===== Extracted information =====

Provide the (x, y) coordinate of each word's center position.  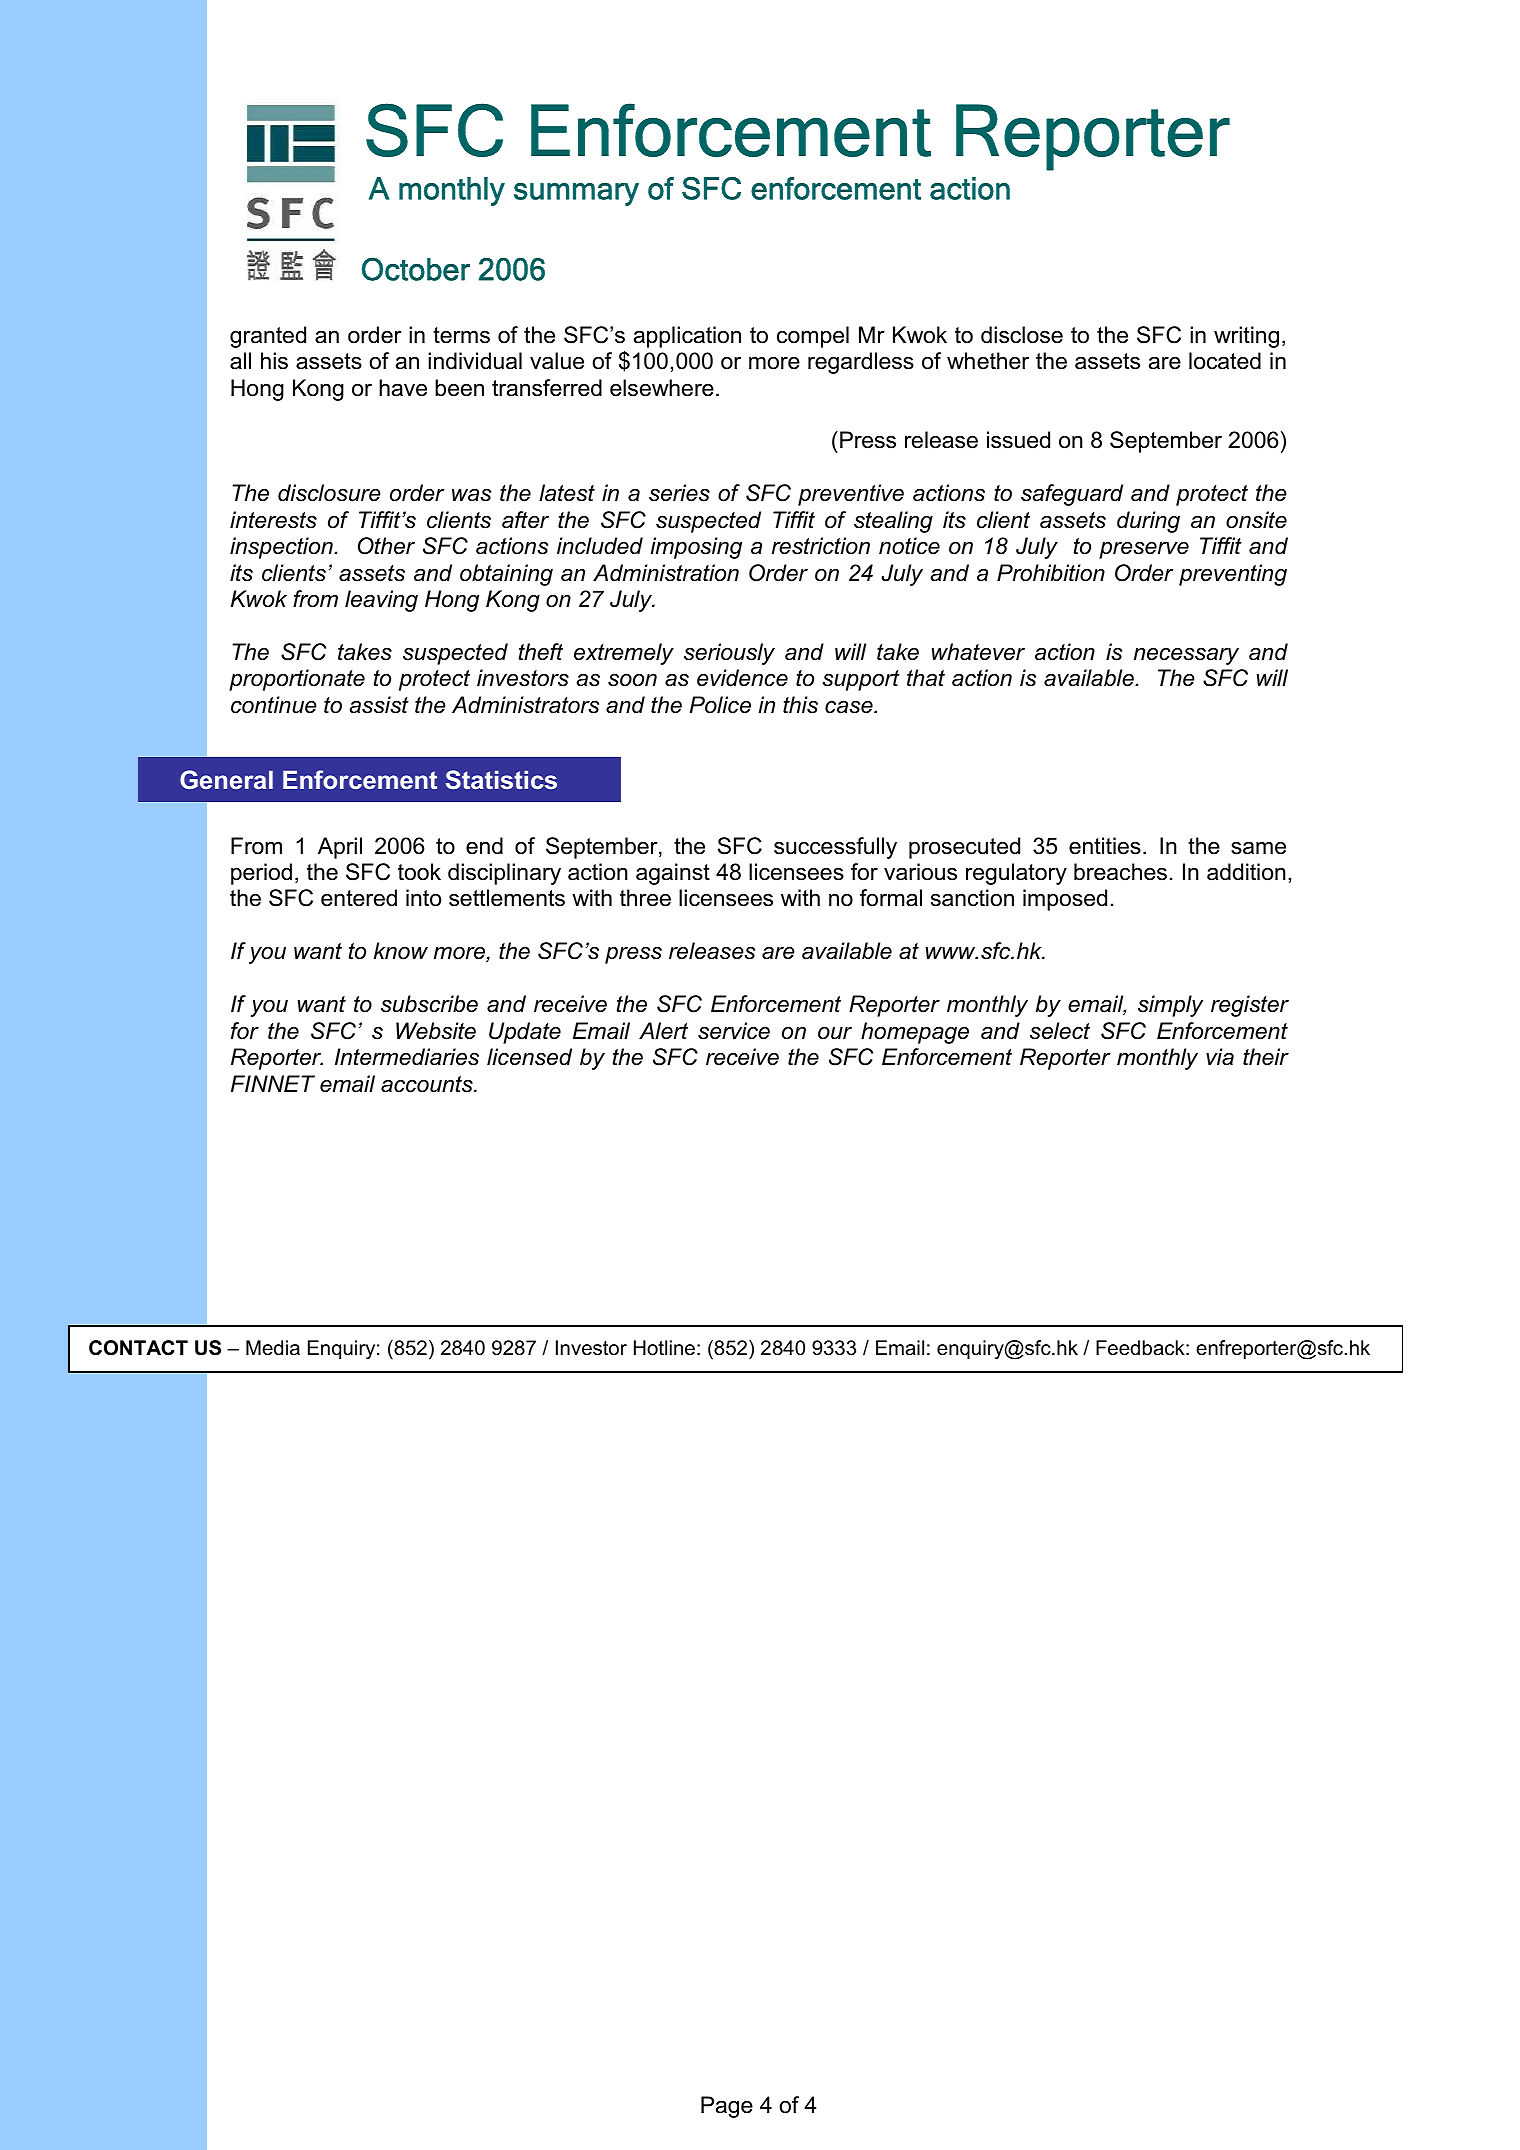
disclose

=====
===== Extracted information =====

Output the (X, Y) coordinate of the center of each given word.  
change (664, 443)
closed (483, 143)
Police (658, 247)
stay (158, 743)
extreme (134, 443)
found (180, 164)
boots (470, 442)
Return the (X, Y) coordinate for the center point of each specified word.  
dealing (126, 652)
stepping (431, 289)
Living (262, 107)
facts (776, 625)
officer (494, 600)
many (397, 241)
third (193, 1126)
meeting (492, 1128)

=====

• [Short task] Reproduce only the records from the line containing "closed (483, 143)" through the line containing "meeting (492, 1128)", both included, with the requests kept as they are. Scale every answer coordinate by 0.45 and round each result to a whole number, with halves rounded up.

• [Answer]
closed (217, 64)
Police (296, 111)
stay (71, 334)
extreme (60, 199)
found (81, 74)
boots (212, 199)
Return the (X, Y) coordinate for the center point of each specified word.  
dealing (57, 293)
stepping (194, 130)
Living (118, 48)
facts (349, 281)
officer (222, 270)
many (179, 108)
third (87, 507)
meeting (221, 508)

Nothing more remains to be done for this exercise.